Album Review: Big Black Delta – 4

Synth-pop singles galore

Big Black Delta is comprised of a single man, the one and only Jonathan Bates. Previously a member of the band Mellowdrone, he split due to his indignation of the inescapable logistics multi-membered bands require. He then began to pursue his own solo project. He’s already produced four other LPs, a profusion of singles and about a half-dozen remixes as a solo artist. Hailing from LA and having been active for a decade now, Big Black Delta is now releasing the curious musical motley, 4, which elides mostly new-wave synthpop and touches of classical and even heavy-metal. With a runtime clocking in at 47 minutes in a dozen songs, this fifth full-length LP is like a lost rhapsodic production of an alternate ‘80s that has only now surfaced.

From the outset, the first track, “Lord Only Knows,” is unequivocally influenced by Van Halen guitar-craft. Yet, it doesn’t restrain itself. It sometimes sidelines the heavy guitar for little synth note breaks that offer a disparity against the darker and it balances well. Although the guitar is subscribing to that ubiquitous heavy-metal sound, the singing couldn’t really be classified as “heavy-metal.” It deviates from the dark and is another incarnation of the lightness of the track–it’s ruminative, more sensitive than the music, even a little effeminate. Bates then ditches the guitar, or rather attenuates it into the background so that these major chord progressions on synth can shine through. It’s a crisp and clean introduction.

The next track, “Vessel,” deploys this metallic, shimmering synth melody and even, rather oddly, has Christmas jingle-bells ringing in the background. There’s even a bit of that classic era-definitive autotune or vocoder singing present on the track. The entire album purloins all the ‘80s music tropes, most eminently, the drum-machine track. So, naturally, the album sounds derivative and draws strictly from the ‘80s, but Big Black Delta adds their own spin to it. So overall, it doesn’t sound completely ripped off.

Each track has its idiosyncratic punch. In the fourth track, “Summoner,” there’s this deliciously syncopated main synth line vying with the other instruments creating this stereophonic effect in which the sound seems to be gliding from one ear and through one’s head to the other and back again. It’s wonderfully disorientating. In track five, “Ballad of the Codependent,” there’s no other way to put it but, the audio at the beginning bears a semblance to sand being poured over a sheet or something being sandblasted. Or, in the sixth track, “Sunday,” it stratifies the sound down considerably and makes use of the most gorgeous, gauzy piano loop. It’s balletic, graceful, innocent while there’s this echoic object-falling-onto-hardwood-floor sound in the distance and sibilant tire-screeching. This track is most reflective of the album cover art.

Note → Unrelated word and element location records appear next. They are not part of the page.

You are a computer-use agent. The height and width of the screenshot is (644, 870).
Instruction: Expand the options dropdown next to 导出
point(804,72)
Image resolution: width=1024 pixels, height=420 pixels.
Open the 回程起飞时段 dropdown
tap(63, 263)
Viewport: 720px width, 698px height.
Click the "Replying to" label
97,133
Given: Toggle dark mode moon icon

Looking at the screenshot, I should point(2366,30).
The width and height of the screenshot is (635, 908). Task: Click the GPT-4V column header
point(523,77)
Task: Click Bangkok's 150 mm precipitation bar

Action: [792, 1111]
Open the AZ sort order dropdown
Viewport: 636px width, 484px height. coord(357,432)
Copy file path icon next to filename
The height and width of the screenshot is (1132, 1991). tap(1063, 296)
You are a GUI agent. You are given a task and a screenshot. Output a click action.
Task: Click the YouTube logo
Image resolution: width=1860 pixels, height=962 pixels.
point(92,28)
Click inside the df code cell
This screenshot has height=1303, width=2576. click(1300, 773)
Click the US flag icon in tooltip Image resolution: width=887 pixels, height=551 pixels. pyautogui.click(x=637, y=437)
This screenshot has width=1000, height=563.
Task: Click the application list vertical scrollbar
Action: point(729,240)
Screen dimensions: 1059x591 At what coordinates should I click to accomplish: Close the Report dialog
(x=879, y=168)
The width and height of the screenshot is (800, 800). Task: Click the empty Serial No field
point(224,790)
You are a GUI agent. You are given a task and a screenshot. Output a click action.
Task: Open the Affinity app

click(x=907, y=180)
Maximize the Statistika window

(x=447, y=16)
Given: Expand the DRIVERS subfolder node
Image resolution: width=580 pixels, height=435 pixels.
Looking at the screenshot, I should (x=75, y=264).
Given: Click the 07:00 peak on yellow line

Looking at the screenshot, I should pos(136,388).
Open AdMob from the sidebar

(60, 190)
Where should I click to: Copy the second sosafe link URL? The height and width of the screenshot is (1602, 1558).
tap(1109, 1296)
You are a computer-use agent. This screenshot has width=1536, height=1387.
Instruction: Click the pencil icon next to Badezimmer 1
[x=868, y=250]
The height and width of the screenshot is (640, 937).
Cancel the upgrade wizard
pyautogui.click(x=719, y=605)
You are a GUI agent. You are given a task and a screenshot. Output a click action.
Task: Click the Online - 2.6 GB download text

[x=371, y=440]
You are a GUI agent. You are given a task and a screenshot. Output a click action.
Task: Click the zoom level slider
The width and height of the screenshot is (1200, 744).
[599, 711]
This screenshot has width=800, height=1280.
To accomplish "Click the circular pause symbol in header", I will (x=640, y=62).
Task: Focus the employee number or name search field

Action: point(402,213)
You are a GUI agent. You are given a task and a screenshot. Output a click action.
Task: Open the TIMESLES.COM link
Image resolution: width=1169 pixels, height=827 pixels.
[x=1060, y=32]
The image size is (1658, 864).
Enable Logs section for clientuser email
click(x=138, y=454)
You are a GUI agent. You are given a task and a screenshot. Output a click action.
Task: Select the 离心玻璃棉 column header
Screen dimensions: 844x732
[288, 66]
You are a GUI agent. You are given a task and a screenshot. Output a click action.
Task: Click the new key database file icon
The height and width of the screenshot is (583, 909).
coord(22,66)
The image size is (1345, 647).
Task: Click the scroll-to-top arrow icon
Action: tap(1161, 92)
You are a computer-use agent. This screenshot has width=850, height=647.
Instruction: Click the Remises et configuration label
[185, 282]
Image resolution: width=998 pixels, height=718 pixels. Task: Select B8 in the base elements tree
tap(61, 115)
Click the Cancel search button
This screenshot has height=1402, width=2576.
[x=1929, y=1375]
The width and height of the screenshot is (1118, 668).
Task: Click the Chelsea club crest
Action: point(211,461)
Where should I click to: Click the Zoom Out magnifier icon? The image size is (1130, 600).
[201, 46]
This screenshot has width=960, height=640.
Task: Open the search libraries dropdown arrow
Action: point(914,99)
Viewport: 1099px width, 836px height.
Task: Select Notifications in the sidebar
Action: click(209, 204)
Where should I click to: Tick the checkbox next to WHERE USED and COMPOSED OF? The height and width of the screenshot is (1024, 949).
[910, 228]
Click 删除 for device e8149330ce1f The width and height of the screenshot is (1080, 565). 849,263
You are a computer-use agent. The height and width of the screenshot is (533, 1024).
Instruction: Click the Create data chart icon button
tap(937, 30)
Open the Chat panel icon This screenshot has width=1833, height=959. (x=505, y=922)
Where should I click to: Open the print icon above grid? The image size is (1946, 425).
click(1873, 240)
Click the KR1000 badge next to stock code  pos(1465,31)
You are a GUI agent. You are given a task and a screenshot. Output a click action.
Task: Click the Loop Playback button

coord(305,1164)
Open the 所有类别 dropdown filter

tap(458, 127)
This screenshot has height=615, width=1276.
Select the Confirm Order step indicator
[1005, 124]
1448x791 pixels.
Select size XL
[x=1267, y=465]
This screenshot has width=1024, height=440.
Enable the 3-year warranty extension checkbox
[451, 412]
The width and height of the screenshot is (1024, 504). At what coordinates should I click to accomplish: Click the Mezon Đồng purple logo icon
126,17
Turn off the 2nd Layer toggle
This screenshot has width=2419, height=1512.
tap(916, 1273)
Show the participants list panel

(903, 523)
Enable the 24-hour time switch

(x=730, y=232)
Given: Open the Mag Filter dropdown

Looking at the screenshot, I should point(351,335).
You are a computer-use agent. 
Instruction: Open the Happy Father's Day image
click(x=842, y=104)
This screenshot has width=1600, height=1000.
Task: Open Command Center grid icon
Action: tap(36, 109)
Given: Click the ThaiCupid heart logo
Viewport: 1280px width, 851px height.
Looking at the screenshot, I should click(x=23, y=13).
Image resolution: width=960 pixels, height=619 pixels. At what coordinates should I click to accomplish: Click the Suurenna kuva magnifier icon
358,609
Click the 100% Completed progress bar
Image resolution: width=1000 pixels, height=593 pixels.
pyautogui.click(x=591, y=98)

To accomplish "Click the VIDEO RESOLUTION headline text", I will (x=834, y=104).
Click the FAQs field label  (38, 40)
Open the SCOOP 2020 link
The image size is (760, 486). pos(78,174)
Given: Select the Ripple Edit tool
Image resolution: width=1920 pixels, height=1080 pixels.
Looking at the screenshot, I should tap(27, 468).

All in all, from the occasional horn sections coalesced with the intractable metal guitar to the maniacal synth arpeggio loops to the beatific vocals singing of inquisitive themes, it’s impossible for Big Black Delta to have nothing for listeners. What is also particularly amusing off the piece are the self-derisive lyrics in track 11, “Air-Conditioned Dork,” wherein he seems to be blithely dissing himself (supposedly he’s the dork subjected to the air-conditioning): “look at this fool/ you’re trying to write a song/ look at his shoes/ he’s got it all wrong.” It’s the one meta track on the album and it deserves a gold star. If one has to listen to any, listen to this one. Apart from that aside, 4 is actually pretty strikingly good.